Sono passati 215 anni dall’esecuzione avvenuta in piazza Mercato degli otto patrioti repubblicani tra cui ricordiamo Eleonora de Fonseca Pimentel, il principe Giuliano Colonna, Gennaro Serra di Cassano, il vescovo Michele Natale, il sacerdote Nicola Pacifico. Quest’anno il Comune di Napoli insieme all’Istituto per gli Studi Filosofici ha voluto commemorare l’anniversario deponendo un fascio di fiori in prossimità della targa posta nel luogo dell’esecuzione in occasione del bicentenario della rivoluzione napoletana del 1799. Tra gli altri sono intervenuti il professor Gerardo Marotta e il professor Antonio Gargano che hanno tenuto brevi discorsi commemorativi. E` stato inoltre annunciata «l’istituzione di un premio giornalistico europeo dedicato alla memoria di Eleonora e assegnato a giornaliste che si siano contraddistinte nel campo dei diritti umani ogni anno il 20 agosto».

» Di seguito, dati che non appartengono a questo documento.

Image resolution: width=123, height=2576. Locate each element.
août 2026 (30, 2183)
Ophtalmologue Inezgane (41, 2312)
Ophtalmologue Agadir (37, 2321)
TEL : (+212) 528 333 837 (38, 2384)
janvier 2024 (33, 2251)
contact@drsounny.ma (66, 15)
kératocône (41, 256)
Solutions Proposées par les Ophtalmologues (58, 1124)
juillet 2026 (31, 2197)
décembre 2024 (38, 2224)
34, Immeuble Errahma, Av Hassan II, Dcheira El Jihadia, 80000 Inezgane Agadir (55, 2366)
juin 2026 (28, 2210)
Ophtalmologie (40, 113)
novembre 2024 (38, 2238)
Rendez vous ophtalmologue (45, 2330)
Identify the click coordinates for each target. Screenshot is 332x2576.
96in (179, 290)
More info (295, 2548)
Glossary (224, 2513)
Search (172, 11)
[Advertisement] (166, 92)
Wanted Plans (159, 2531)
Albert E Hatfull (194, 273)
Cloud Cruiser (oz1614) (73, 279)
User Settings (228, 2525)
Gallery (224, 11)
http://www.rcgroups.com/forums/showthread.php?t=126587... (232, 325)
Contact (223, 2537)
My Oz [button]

Accanto alle celebrazioni ufficiali, si sono tenute riunioni meno ufficiali, ma non per questo meno sentite, di cittadini appartenenti ad associazioni culturali e non, che hanno voluto accendere una candela o deporre un fiore sotto la “colonna dei martiri” posta in piazza Mercato. La rivoluzione napoletana, per molti versi trascurata dalla storia ufficiale, quella che si studia nei licei, per intenderci, è stata invece per la nostra città un momento fondamentale, e sugli avvenimenti di quei giorni, c’è ancora molto da dire e tanto su cui riflettere.
I principi ispiratori della Repubblica Napoletana, durata solo pochi mesi dell’anno 1799 (23 gennaio/8 luglio) volevano essere gli ideali di “liberté, égalité, fraternité” importati dalla Rivoluzione Francese, ma fu percepita dal popolo come una nuova forma di dominazione straniera. Con l’aiuto dei cosiddetti “lazzari” la restaurazione di Ferdinando IV di Borbone fu presto assicurata, e non furono risparmiati i nobili e gli intellettuali che avevano favorito l’avvento della Repubblica, compresa Eleonora de Fonseca Pimentel, direttore del giornale ufficiale della Repubblica, “Il Monitore”. Eleonora, di famiglia spagnola, sin da ragazzina aveva ascoltato i principi di libertà e di ricerca della felicità che animavano i salotti di Gaetano Filangieri, e ne aveva fatto ragione di vita.
La più grande mancanza del gruppo dei repubblicani partenopei di fine ‘700 fu forse quello di non aver saputo coinvolgere il popolo, così che la rivoluzione rimase un affare per nobili e borghesi indottrinati. Con il fallimento della Repubblica e le spietate esecuzioni capitali, si creò una frattura tra mondo intellettuale ed istituzioni, simboleggiata dalla chiusura voluta dal duca Luigi Serra del portone principale del Palazzo Serra di Cassano, sede oggi dell’Istituto degli Studi Filosofici, tuttora chiuso.
Oggi fiori, candele e un nuovo premio giornalistico tengono doverosamente vivo il ricordo di quella che fu la figura femminile più affascinante di quell’avventura di tentata democrazia, perché la memoria di un popolo non può e non deve dimenticare una delle pagine più significative della sua storia.